[[ Task material open ]]
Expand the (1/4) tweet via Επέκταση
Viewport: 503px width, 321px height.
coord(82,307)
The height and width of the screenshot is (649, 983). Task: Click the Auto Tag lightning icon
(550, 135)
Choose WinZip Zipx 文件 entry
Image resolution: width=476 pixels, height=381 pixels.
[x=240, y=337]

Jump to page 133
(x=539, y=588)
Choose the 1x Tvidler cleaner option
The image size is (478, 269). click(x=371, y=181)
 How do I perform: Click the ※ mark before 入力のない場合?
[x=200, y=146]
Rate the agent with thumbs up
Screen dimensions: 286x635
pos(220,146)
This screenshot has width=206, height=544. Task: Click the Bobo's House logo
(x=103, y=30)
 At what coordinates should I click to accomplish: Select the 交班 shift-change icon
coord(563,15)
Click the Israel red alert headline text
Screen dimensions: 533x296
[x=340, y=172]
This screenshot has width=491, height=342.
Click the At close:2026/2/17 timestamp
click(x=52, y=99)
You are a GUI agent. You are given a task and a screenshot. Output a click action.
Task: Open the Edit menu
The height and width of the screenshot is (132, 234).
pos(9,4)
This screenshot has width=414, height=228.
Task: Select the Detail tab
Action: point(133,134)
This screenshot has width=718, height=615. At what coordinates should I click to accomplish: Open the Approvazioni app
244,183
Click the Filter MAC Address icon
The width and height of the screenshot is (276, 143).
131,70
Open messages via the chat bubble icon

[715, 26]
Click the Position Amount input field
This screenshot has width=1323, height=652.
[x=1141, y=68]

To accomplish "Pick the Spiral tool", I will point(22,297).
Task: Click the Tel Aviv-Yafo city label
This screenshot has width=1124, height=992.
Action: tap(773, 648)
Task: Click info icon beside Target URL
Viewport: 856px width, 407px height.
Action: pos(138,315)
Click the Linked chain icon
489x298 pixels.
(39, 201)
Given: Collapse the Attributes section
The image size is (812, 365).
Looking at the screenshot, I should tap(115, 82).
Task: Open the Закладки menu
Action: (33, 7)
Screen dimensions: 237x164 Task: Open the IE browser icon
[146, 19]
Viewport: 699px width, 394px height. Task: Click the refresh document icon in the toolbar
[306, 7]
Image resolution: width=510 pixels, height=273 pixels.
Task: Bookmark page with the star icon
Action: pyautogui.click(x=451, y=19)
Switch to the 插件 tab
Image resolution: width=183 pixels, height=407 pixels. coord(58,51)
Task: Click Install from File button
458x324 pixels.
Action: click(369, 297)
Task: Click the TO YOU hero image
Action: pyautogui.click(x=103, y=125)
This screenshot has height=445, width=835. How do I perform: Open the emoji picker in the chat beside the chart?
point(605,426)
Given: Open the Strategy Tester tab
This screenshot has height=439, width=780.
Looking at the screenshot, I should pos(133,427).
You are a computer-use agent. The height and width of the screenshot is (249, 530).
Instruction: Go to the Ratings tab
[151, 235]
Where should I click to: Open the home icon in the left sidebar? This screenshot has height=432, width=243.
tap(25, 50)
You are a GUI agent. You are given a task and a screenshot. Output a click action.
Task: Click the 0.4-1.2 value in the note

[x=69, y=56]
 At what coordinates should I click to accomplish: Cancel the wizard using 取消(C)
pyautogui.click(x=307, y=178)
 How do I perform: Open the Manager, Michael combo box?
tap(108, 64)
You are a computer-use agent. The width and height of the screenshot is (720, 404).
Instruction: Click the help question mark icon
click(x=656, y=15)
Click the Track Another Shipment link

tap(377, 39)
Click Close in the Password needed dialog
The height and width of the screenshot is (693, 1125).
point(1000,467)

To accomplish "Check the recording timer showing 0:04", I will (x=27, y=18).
[[ Task material closed ]]
» Description of the task:
Output the lines above between the one holding "Rate the agent with thumbs up" and the one holding "Given: Collapse the Attributes section", inclusive, with nothing before or after them.

» Exercise solution:
Rate the agent with thumbs up
Screen dimensions: 286x635
pos(220,146)
This screenshot has width=206, height=544. Task: Click the Bobo's House logo
(x=103, y=30)
 At what coordinates should I click to accomplish: Select the 交班 shift-change icon
coord(563,15)
Click the Israel red alert headline text
Screen dimensions: 533x296
[x=340, y=172]
This screenshot has width=491, height=342.
Click the At close:2026/2/17 timestamp
click(x=52, y=99)
You are a GUI agent. You are given a task and a screenshot. Output a click action.
Task: Open the Edit menu
The height and width of the screenshot is (132, 234).
pos(9,4)
This screenshot has width=414, height=228.
Task: Select the Detail tab
Action: point(133,134)
This screenshot has width=718, height=615. At what coordinates should I click to accomplish: Open the Approvazioni app
244,183
Click the Filter MAC Address icon
The width and height of the screenshot is (276, 143).
131,70
Open messages via the chat bubble icon

[715, 26]
Click the Position Amount input field
This screenshot has width=1323, height=652.
[x=1141, y=68]

To accomplish "Pick the Spiral tool", I will point(22,297).
Task: Click the Tel Aviv-Yafo city label
This screenshot has width=1124, height=992.
Action: tap(773, 648)
Task: Click info icon beside Target URL
Viewport: 856px width, 407px height.
Action: pos(138,315)
Click the Linked chain icon
489x298 pixels.
(39, 201)
Given: Collapse the Attributes section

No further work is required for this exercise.